The second output circuit 30 comprises a semiconductor switch Q and a capacitor C2 connected in series to the second coil L3 of the secondary side of the transformer T. The semiconductor switch Q repeatedly conducts (allows flow of current) and non-conducts (prevents flow of current) according to a synchronous rectification (SR) control signal used to perform synchronous rectification. Another output terminal is formed across the capacitor C2, and thus, an external load can be connected in parallel with the capacitor C2.
The primary switching controller 15 applies a control signal for controlling a duty rate of the control switch S. Such a control signal is generated by feeding back of an output voltage Vo1′ of the first output circuit 20. As such, output voltages of the typical multi-output power supply device can be controlled by controlling the operation of the control switch S.
However, the output voltages of the typical multi-output power supply device illustrated in FIG. 1 is controlled through a single controller, that is, the primary switching controller 15. As such, cross regulation of the first and second output circuits 20 and 30 becomes a problem. That is, the output voltages Vo1′ and Vo2′ of the first and second output circuits 20 and 30, respectively, cannot be independently controlled. To solve this problem, the typical multi-output power supply device using a secondary side post regulator (SSPR) circuit, as illustrated in FIG. 2, was proposed.

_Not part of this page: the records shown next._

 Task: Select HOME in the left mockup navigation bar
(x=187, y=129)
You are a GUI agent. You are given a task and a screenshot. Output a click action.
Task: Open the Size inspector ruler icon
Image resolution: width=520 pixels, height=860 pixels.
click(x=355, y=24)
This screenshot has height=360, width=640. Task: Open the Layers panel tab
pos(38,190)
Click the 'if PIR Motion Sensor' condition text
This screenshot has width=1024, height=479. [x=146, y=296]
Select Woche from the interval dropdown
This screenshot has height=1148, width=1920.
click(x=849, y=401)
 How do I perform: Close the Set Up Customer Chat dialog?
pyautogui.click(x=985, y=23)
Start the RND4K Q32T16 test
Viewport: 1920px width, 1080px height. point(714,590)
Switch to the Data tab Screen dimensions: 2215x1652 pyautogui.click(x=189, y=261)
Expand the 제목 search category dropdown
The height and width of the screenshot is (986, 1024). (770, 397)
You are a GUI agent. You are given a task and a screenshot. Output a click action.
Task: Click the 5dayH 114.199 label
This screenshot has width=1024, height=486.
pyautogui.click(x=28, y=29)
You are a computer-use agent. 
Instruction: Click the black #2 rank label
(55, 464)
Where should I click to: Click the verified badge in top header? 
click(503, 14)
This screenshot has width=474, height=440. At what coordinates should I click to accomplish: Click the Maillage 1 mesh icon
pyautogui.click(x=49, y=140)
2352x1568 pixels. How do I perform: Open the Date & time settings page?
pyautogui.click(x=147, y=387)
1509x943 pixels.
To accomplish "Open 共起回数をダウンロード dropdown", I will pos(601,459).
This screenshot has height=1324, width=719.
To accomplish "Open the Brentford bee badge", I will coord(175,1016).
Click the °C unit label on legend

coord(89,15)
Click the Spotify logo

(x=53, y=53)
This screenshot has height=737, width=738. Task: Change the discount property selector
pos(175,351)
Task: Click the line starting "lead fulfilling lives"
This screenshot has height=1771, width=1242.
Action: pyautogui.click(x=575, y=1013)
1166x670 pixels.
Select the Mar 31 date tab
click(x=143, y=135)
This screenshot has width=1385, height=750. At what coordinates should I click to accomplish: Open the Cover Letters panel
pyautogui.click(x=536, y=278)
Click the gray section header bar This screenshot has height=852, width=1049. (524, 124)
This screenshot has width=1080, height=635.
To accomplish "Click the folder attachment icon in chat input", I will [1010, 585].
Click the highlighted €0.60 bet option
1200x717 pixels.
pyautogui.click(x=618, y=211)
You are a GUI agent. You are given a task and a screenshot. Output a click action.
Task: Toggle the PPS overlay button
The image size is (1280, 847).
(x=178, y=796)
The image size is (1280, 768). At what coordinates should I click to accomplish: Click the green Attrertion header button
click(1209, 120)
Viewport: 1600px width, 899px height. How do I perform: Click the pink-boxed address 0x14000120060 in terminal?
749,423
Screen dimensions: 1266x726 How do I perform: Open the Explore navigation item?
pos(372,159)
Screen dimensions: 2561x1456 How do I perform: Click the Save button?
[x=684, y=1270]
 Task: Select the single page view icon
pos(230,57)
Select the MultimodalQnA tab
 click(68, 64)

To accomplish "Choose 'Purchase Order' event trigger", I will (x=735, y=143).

Referring to FIG. 2, the typical multi-output power supply device includes the SSPR circuit as the second output circuit 40 comprising a diode D2, a semiconductor switch Q′, and a capacitor C2 connected in series to the second coil L3 of the secondary side of the transformer T. The diode D2 and the capacitor C2 perform a rectification operation and the semiconductor switch Q′ controls the output voltage Vo2′ in response to an output control signal (SSPR control signal) generated by feeding back of the output voltage of the second output circuit 40. The typical multi-output power supply device using the SSPR circuit illustrated in FIG. 2 additionally includes the diode D2 for rectification. As such, power loss due to a voltage drop by the diode D2 occurs to decrease the efficiency of the circuit and increase the cost of the circuit.